Meskipun tidak ada perubahan dalam skor HCAHPS dalam proyek QI (Quality
Improvementl) ini, penelitian ini sesuai dengan penelitian sebelumnya tentang
penanganan nyeri pasca operasi pada pasien bedah, yang menunjukkan bahwa 66%
pasien selalu menjawab pertanyaan “Selama masa rawat inap di rumah sakit ini, seberapa
sering nyeri anda dapat dikendalikan? "pada survei HCAHPS (Buvanendran et al., 2015).
.
2.4 Keterbatasan jurnal
1. Sample peneltian yang terlalu sedikit.
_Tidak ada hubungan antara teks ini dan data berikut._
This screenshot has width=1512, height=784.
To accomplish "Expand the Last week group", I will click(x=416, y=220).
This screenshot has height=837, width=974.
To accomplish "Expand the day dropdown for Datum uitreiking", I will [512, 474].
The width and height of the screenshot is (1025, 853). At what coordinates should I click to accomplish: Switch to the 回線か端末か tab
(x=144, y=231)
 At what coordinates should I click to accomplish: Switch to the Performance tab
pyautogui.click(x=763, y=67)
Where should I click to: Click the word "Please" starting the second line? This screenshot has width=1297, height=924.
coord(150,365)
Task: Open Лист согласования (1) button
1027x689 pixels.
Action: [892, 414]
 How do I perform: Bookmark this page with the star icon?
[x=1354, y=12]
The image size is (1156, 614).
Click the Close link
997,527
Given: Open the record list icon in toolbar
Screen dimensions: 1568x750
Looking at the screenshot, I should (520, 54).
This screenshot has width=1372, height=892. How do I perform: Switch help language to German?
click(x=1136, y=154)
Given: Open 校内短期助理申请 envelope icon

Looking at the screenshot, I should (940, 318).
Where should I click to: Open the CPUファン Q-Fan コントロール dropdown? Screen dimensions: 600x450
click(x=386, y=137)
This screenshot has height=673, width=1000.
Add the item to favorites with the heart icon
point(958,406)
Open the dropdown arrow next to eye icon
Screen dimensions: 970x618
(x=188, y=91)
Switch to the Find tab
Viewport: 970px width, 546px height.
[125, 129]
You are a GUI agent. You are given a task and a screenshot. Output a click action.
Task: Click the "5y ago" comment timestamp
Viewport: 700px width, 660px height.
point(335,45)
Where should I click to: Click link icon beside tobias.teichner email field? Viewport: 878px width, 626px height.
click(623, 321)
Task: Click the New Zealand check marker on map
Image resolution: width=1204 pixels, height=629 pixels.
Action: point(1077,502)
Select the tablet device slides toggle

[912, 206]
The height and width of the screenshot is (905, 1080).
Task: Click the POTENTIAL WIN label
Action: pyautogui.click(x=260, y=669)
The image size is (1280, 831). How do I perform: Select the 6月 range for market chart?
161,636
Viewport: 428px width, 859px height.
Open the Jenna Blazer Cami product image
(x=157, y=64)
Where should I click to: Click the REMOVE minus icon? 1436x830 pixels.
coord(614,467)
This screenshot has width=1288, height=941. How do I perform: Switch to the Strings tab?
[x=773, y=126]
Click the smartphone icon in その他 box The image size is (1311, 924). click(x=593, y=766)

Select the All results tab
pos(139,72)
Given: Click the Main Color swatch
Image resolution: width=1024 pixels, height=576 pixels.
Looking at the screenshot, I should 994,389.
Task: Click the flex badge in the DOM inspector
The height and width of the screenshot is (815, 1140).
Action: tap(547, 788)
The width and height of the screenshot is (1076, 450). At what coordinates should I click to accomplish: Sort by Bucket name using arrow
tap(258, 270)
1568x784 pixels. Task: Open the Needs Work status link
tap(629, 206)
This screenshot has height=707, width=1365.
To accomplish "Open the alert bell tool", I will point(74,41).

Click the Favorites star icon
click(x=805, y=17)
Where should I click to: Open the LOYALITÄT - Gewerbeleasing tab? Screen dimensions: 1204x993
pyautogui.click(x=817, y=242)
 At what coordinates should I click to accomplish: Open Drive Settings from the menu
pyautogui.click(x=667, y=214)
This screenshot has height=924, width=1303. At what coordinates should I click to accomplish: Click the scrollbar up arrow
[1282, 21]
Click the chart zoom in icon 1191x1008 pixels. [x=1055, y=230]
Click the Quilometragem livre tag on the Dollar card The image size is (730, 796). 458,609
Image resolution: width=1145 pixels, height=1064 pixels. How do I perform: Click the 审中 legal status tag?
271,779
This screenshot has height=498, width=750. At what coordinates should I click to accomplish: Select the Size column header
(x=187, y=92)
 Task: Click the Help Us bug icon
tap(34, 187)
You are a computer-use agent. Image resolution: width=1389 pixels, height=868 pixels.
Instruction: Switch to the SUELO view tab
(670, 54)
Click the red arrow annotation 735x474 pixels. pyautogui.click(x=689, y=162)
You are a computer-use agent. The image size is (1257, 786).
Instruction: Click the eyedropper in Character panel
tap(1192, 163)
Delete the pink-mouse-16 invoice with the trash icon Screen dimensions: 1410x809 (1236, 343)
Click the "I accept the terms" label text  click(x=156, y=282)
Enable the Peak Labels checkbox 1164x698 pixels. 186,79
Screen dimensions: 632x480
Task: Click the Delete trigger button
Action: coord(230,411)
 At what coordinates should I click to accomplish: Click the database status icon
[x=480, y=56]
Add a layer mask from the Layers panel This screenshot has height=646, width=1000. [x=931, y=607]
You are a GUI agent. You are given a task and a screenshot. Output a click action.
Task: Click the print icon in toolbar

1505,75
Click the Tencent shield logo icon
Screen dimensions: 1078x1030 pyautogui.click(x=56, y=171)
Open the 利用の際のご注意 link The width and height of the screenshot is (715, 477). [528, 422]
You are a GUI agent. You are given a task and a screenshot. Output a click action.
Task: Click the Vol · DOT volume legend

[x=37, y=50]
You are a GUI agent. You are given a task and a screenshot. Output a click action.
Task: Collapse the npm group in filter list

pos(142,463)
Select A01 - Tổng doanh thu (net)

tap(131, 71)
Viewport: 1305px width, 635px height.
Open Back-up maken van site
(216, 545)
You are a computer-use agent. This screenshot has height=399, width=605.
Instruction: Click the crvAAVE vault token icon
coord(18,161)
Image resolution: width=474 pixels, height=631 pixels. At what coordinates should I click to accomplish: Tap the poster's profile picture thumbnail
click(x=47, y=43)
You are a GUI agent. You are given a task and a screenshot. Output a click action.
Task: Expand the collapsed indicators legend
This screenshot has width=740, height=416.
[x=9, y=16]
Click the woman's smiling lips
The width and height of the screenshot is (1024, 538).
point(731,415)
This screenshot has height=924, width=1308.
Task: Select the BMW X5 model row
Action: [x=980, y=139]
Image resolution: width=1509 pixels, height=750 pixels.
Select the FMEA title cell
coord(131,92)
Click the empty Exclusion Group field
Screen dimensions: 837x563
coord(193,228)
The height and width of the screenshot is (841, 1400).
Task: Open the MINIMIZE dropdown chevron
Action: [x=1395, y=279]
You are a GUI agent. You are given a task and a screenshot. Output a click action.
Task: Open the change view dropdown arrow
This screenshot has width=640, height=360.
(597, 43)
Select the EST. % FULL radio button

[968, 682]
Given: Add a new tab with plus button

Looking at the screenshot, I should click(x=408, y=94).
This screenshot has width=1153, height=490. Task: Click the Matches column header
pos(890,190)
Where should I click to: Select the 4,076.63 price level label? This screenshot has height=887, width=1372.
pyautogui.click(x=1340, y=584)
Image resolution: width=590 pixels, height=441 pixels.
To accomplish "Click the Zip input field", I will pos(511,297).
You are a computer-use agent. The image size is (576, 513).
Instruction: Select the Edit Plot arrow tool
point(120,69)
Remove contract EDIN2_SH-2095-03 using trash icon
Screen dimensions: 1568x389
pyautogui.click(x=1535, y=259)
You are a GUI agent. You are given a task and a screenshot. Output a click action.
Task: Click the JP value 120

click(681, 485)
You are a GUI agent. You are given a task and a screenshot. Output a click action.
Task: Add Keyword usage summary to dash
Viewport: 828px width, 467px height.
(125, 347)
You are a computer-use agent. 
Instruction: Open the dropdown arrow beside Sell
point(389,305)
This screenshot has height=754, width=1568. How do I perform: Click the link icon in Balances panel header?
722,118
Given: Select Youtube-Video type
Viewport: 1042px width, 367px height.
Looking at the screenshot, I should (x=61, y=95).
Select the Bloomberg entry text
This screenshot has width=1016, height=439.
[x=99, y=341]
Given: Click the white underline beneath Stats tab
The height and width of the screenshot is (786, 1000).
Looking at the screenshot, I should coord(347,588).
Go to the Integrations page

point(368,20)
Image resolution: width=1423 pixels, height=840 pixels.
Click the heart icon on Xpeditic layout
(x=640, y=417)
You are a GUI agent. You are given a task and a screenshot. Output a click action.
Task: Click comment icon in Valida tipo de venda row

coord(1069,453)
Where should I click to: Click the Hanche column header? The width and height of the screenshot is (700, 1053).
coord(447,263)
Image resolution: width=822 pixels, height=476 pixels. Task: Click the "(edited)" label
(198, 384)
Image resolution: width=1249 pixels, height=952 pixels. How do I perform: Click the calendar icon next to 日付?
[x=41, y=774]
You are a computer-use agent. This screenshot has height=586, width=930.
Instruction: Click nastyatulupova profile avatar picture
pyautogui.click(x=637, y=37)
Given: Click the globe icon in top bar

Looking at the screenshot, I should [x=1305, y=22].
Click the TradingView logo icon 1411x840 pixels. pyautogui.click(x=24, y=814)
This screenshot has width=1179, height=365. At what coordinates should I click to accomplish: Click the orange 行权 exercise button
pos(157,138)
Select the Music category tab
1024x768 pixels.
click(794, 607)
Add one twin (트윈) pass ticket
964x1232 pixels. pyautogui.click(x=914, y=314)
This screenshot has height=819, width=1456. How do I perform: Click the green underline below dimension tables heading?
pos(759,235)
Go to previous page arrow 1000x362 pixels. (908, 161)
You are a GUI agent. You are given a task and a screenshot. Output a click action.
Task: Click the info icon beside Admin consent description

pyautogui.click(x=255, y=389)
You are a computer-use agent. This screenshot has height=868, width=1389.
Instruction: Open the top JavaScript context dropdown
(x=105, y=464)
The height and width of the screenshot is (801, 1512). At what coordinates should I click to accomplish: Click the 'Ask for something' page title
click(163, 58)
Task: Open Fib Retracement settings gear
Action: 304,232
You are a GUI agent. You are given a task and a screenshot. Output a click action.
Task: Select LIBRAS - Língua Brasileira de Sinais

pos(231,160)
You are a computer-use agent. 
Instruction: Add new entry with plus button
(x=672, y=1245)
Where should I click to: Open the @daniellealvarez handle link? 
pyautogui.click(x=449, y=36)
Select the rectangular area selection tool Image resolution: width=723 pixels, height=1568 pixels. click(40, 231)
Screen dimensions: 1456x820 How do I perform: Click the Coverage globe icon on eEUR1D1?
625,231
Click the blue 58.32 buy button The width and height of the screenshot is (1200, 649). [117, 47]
Pada penelitian ini terlalu responden perempuan
lebih banyak
2. Pasien THT tidak dimasukkan dalam kategori penangnan nyeri dikarenakan tidak
adanya literature penanganan nyeri pada pasien THT
3. Pada penelitian ini penilaian tentang pratek dan sikap perawat tidak seperti penilaian
pada penelitian lain sehingga peneliti susah untuk membandingkan dengan penelitian
sebelumnya
BAB III
APLIKASI JURNAL
4.1 KESIMPULAN
Proyek Quality Improvement ini penting sebagai implikasi untuk melanjutkan pendidikan
keperawatan dan pengembangan praktik profesional. Kekuatan penelitian ini adalah peneliti
tidak hanya menilai praktik keperawatan dan sikap/perilaku perawat terhadap penganan nyeri,
tetapi juga pasien yang kembali dirawat inap pasien dikarenakan nyeri, pemberian terapi
narkotika (IV) 24 jam sebelum pasien pulang dan penilaian skor HCAHPS. Dengan adanya
poin tersebut, pembaca mendapatkan gambaran yang jelas dan dapat digunakan sebagai
acuan dalam penyusunan kerangka teori dan media untuk edukasi termasuk penyusunan
standart operasional dan peningkatan praktek manajemen nyeri.